Konstantin Mettenheimer mag nicht mehr länger an der Weltspitze die Geschicke der Großkanzlei Freshfields steuern. Der 54-Jährige, der gerade in den Tiroler Bergen wandert, will sich nicht zur Wiederwahl im Herbst stellen. Stattedessen will er zurück ins Glied treten und als Steuer- bzw. Gesellschaftsrechtler in der Sozietät bleiben. Das Bemerkenswerte an ihm auf diesem Posten war, dass Mettenheimer es als Deutscher vor fünf Jahren an die Spitze der Londoner Kanzlei mit insgesamt 2 500 Anwälten geschafft hatte. In Deutschland bringt es Freshfields auf 550 Anwälte und ist damit die größte Law Firm hierzulande. Weltweit ist sie – gemessen an ihrem Umsatz – die viergrößte.
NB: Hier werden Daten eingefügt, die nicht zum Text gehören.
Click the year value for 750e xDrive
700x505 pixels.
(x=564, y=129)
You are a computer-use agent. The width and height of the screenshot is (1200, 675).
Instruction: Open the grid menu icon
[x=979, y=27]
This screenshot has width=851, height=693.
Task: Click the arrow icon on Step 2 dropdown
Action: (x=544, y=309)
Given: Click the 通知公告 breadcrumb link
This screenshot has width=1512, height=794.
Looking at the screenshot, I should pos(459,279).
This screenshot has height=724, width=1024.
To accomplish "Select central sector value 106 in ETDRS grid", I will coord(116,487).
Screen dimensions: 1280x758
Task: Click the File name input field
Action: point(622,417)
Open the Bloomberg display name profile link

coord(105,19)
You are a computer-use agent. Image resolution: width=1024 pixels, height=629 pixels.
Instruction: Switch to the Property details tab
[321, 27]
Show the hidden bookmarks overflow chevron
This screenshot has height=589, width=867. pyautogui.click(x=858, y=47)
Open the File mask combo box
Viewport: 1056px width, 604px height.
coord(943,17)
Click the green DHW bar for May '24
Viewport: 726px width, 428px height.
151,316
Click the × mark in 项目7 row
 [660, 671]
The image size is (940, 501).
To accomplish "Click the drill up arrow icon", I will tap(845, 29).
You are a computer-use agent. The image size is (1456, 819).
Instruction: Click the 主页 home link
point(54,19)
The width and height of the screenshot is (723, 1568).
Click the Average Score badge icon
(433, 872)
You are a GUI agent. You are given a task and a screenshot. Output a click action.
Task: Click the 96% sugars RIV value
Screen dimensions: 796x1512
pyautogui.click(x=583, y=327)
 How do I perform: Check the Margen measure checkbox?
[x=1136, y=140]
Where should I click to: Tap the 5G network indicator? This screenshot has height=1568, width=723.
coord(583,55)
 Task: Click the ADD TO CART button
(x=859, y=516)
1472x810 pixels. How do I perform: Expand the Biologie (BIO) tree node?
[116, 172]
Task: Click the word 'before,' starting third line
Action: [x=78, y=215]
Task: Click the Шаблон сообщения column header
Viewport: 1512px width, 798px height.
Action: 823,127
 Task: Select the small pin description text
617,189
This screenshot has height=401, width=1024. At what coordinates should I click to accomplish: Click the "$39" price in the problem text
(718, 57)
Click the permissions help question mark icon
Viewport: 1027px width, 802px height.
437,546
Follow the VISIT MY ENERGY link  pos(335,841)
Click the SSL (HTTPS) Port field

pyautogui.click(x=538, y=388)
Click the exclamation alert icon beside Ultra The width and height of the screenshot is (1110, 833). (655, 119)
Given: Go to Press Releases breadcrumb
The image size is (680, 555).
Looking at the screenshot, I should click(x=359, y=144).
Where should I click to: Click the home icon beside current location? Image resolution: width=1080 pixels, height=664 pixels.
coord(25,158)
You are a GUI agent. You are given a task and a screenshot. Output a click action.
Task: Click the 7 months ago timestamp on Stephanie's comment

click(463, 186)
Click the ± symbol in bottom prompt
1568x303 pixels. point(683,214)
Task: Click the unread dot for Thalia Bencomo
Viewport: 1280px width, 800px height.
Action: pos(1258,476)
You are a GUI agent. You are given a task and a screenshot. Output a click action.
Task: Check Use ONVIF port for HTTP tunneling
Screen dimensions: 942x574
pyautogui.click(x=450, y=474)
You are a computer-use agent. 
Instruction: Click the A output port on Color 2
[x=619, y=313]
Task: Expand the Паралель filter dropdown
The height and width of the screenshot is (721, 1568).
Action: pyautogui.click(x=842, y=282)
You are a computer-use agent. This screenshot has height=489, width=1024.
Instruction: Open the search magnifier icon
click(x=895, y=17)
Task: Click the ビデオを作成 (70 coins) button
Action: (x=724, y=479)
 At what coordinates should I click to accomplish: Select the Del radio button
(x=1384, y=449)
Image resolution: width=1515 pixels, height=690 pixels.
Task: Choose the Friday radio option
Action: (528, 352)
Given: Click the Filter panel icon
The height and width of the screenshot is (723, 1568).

Die Zeiten waren für Mettenheimer durchaus bewegt, auch wenn er heute sagt, „Freshfields steht nicht nur glänzend, sondern brilliant da“. Schließlich war er es, der das Boot steuerte, als Freshfields eine große Zahl von Partnern degradierte und damit als erste Kanzlei in Deutschland das alte Tabu brach, dass Partnerschaften lebenslang angelegt waren.

Von wem sich Mettenheimer Rat geben liess bei seinem Entschluß? An erster Stelle von seiner Ehefrau. Und weil er – anders als so mancher britische Anwaltskollege – nicht ans Aufhören und die Rosenschere denkt, geht er zurück an die Mandanten-Front. Nominierungen für seine Nachfolge gibts noch nicht, bis Jahresende bleibt er im Amt und will so lange „energisch weiter führen“, erzählte er heute bestens gelaunt am Telefon dem Handelsblatt aus den Tiroler Bergen.